Street art, history and social inclusion

Ever since the departure of DRASS in 2010, number 58 has been home to BLOC, a group of 150 artists who play an important role in defending the right to housing. Some of these artists have become prominent figures in French and international street art. Their frescoes, paintings and tags bear historical and artistic witness to the location’s recent history, and many have been preserved during the renovation. Bought by the RIVP (Real Estate Office for the City of Paris) in 2015, this building then underwent a full renovation in an effort to transform its 11,000 m² into housing. The architectural firm Canal is developing 103 university accommodation units and 65 housing units for young workers (individual or shared accommodation), 14 artist studios and 90 co-working spaces.
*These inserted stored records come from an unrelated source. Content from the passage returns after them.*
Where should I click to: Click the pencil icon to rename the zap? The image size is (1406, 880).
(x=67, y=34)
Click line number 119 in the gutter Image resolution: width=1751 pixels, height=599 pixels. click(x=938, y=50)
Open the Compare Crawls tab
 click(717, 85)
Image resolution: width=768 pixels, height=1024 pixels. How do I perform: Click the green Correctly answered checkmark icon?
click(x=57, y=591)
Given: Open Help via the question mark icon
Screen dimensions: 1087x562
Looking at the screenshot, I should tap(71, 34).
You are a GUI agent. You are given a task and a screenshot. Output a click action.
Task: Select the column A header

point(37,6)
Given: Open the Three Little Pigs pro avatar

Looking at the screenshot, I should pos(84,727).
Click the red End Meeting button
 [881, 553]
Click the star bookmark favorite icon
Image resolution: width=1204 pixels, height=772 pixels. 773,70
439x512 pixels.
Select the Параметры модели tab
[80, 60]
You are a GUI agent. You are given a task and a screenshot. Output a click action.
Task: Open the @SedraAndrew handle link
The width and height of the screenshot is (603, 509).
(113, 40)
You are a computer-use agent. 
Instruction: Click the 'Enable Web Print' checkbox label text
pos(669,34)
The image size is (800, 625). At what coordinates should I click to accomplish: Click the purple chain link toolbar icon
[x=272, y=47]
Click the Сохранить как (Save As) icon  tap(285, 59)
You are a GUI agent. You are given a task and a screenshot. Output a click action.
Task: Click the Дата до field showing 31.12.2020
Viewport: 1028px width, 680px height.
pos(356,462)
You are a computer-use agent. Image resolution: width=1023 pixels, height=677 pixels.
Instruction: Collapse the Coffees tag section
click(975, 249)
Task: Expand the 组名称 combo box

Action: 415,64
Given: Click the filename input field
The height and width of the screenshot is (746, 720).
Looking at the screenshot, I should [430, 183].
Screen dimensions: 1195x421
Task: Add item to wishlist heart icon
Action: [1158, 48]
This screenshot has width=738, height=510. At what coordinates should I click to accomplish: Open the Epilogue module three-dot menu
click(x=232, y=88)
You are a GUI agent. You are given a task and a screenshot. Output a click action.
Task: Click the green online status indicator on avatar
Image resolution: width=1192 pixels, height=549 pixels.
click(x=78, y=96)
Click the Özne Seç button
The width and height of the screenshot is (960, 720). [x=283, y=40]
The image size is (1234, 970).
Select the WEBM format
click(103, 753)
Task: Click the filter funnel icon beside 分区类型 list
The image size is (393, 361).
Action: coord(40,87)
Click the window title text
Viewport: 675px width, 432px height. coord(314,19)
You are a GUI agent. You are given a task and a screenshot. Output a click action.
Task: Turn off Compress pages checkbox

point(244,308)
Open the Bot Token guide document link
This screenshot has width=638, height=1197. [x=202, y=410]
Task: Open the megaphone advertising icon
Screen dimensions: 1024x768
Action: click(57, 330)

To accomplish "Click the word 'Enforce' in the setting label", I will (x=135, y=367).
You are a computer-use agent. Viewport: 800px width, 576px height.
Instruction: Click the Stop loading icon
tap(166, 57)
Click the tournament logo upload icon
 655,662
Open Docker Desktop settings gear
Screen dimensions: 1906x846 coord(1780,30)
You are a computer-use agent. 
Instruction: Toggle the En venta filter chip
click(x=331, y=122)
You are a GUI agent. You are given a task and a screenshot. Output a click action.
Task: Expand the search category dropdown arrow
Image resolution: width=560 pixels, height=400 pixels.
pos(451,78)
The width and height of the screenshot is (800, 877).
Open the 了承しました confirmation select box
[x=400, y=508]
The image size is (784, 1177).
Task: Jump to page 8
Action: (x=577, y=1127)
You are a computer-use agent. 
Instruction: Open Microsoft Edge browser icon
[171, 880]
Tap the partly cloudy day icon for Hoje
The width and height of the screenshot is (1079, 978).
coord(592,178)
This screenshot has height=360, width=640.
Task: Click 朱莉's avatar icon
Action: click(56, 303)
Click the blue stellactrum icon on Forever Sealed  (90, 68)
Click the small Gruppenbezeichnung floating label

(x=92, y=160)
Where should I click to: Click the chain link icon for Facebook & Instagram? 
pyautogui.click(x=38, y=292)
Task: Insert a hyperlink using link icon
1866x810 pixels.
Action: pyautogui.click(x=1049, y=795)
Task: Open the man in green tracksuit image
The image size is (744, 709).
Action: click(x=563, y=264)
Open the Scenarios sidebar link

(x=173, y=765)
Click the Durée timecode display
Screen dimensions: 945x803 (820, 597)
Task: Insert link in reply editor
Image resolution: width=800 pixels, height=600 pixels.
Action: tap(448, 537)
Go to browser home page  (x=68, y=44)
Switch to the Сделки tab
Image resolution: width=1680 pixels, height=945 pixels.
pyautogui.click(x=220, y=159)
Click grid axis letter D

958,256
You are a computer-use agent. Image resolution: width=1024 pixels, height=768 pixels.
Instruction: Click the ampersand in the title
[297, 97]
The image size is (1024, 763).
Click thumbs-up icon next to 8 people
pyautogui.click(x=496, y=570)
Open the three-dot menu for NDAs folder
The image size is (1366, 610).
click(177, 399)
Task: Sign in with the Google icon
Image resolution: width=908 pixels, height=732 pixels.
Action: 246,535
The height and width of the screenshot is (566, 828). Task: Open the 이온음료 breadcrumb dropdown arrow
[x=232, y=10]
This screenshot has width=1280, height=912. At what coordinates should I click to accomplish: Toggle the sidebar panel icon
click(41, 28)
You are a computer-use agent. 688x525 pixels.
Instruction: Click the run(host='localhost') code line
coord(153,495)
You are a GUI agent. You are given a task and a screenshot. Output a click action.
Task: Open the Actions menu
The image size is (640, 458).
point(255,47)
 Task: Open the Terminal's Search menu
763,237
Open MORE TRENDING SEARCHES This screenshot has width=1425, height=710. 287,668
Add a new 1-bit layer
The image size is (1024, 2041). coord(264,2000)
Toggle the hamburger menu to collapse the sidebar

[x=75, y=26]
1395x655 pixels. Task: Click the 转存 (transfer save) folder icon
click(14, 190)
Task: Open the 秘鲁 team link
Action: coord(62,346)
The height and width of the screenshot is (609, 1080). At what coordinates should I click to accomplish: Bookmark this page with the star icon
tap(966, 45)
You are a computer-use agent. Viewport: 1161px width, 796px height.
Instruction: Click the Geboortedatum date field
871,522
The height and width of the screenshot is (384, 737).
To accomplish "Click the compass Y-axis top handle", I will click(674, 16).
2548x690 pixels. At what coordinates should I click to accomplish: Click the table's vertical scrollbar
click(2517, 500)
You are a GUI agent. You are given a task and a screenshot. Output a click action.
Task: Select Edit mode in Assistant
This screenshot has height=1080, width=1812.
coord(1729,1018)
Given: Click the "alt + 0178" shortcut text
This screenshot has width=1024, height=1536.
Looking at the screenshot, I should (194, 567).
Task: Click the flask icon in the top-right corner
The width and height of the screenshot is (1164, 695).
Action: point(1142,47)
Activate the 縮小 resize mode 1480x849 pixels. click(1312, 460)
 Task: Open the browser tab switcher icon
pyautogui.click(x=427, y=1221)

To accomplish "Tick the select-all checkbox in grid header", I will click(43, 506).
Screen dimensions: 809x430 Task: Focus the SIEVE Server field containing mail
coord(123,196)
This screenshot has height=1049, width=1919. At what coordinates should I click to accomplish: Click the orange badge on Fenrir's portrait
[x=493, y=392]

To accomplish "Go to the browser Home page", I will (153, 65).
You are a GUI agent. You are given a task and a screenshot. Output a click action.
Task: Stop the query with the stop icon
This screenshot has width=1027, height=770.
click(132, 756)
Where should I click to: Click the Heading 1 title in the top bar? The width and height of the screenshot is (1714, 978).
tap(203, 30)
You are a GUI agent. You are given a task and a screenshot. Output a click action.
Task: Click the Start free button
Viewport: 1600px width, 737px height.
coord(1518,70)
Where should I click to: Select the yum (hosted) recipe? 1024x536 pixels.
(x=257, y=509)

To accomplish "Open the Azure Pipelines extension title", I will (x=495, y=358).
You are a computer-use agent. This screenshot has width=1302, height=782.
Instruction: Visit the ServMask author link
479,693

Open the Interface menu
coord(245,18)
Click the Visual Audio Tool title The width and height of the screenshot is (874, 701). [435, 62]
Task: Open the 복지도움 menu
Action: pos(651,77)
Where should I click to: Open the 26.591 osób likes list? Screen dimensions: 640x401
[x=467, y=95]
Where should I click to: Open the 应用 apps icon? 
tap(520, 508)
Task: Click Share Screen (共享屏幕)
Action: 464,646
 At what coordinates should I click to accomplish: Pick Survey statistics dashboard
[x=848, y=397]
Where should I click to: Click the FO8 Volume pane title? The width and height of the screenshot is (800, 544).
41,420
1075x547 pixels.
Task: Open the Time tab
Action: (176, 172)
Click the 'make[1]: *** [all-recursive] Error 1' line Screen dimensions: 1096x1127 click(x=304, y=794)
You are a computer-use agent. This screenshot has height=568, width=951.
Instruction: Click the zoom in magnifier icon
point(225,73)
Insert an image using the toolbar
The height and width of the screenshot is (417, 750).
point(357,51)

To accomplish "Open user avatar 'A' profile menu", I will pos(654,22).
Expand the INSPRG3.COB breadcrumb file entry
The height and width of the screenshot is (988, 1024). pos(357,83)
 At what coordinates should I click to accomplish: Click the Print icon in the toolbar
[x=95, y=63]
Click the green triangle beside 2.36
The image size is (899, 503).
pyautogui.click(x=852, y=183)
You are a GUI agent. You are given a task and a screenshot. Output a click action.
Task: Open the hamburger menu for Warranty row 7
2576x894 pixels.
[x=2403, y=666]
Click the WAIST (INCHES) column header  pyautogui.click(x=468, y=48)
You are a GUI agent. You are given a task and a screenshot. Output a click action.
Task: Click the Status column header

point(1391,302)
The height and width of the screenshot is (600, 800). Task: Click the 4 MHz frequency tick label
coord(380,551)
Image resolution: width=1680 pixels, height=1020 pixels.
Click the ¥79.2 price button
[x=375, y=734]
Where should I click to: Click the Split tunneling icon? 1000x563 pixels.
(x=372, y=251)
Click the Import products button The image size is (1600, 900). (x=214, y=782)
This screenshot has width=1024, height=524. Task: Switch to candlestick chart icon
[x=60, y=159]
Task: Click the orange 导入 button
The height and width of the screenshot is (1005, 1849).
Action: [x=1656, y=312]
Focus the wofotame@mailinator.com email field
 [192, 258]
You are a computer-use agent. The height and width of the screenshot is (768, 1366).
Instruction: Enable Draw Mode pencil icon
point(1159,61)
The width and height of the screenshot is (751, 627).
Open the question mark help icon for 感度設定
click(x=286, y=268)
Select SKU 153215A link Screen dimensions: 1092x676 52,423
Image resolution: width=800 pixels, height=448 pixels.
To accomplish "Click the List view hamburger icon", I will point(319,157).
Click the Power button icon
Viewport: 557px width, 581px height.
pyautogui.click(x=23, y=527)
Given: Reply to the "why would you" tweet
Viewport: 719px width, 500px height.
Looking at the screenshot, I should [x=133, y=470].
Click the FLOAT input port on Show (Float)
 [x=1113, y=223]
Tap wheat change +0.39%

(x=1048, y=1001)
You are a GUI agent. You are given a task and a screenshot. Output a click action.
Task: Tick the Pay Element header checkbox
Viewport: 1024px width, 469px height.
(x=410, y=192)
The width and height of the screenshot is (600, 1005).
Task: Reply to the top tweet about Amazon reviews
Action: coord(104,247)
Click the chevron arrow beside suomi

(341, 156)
Number 66 has also been completely renovated and continues to house a 126-bed Salvation Army emergency accommodation centre. 

Fresque de Catherine Val

Fresco of Catherine Val

The presence of artists in the new studios forms a link between the past and present of Rue de Mouzaïa. Furthermore, the alchemy between its architecture, its artistic works and the diversity of its occupants and uses gives this living space an inclusive nature and the whole project a unique identity, highlighted in the symbolic wall painting by Catherine Val, located on the ground floor of number 58. By capturing the attention of passers-by, she creates a bridge between the street and the building, rooting it even more in its environment. It is an undoubted success, which is recognised by the “Remarkable Contemporary Architecture” award presented by the Regional Commission of Heritage and Architecture.